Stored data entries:
* * * * * * *

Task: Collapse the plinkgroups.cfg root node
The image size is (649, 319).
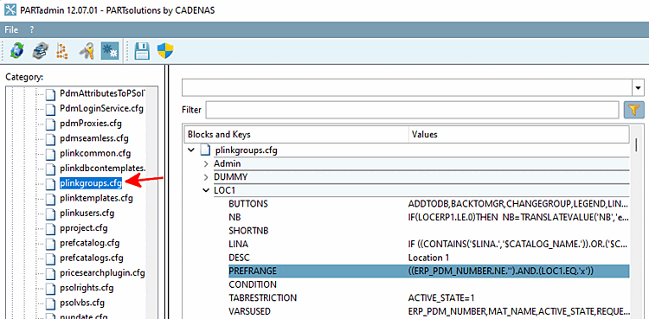Action: tap(191, 150)
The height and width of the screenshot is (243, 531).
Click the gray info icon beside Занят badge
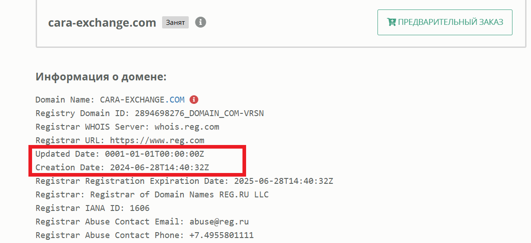pos(200,23)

* * * * * * *

Output every line of the records above unchanged, and keep the pictures out.

- Answer to the exercise -
Task: Collapse the plinkgroups.cfg root node
The image size is (649, 319).
Action: tap(191, 150)
The height and width of the screenshot is (243, 531).
Click the gray info icon beside Занят badge
pos(200,23)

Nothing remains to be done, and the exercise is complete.